# Link Tasks

## Preprocessing

### Overview

Read in raw data and prepare it for linking.

### Task steps

* Step 0: Register raw dataframes with the program. Read raw data in from .parquet or .csv files.
* Step 1: Prepare the dataframes for linking. Perform substitutions, transformations, and column mappings as requested.

## Training and Household Training

### Overview

Train a machine learning model to use for classification of potential links.

### Task steps

The steps in each of these tasks are the same:
* Step 0: Ingest the training data from a .csv file.
* Step 1: Create comparison features.
* Step 2: Train and save the model.

## Matching

### Overview

Run the linking algorithm, generating a table with potential matches between individuals in the two datasets.

### Task steps

* Step 0: Perform blocking, exploding any columns that need it.
* Step 1: Run the matching algorithm, outputting potential matches to a `potential_matches` table.
* Step 2: Score the potential matches with the trained model. This step will be automatically skipped if machine learning is not being used.

## Household Matching

### Overview

Generate a table with potential matches between households in the two datasets.

### Task steps

* Step 0: Block on households.
* Step 1: Filter households based on `hh_comparisons` configuration settings. 
* Step 2: Score the potential matches with the trained model. This step will be automatically skipped if machine learning is not being used.
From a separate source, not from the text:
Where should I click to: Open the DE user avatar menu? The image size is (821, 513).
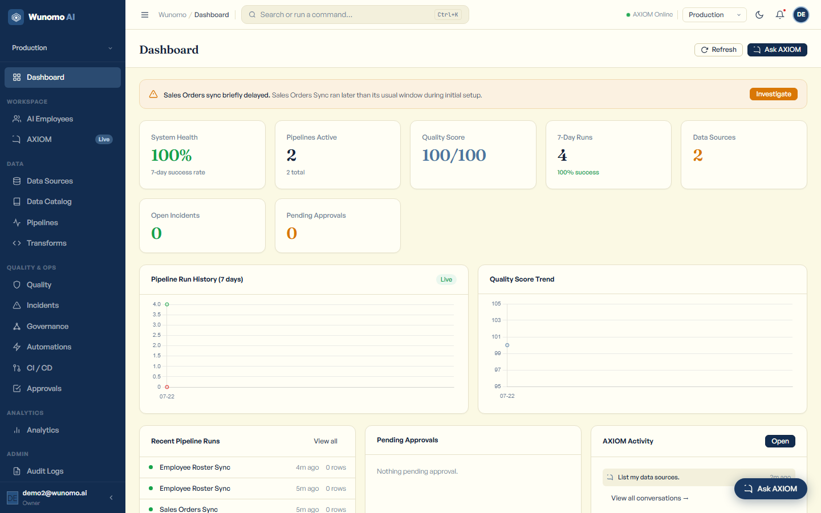coord(801,15)
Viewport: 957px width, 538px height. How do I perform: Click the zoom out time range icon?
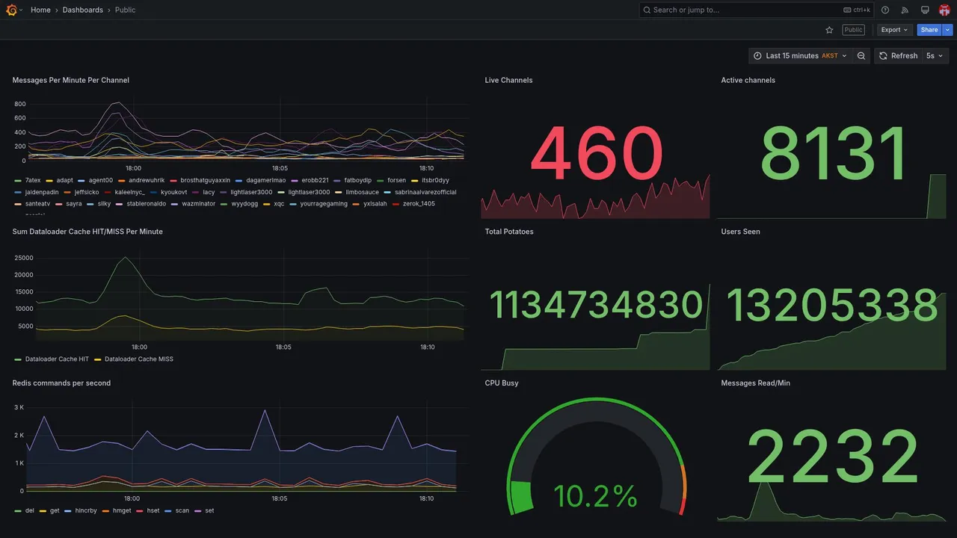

## Model Exploration and Household Model Exploration

### Overview

There are two dedicated linking tasks for model exploration.  `model_exploration` uses configuration settings from the Training section of the config file.  `hh_model_exploration` uses configuration settings from the Household Training section of the config file. See documentation of the [`[training]`](config.html#training-and-models) and [`[hh_training]`](config.html#household-training-and-models) config sections for more details. 

### Task steps
The steps in each of these tasks are the same:
 * Step 0: Ingest the specified training data file specified in the config with the  `dataset` tag.
 * Step 1: Create training features on the training data, or use those in the training data file (specified in the respective config section with the `use_training_data_features` flag).
 * Step 2: Run `n_training_iterations` number of train-test splits on each of the models in the config `model_parameters`.

## Reporting

### Overview

Report on characteristics of the linked data.

### Task steps

* Step 0: For households with anyone linked in round 1, report the percent of remaining household members linked in round 2.
* Step 1: Report on the representivity of linked data compared to source populations.
* Step 2: Pull in key demographic data for linked individuals and export a fixed-width crosswalk file.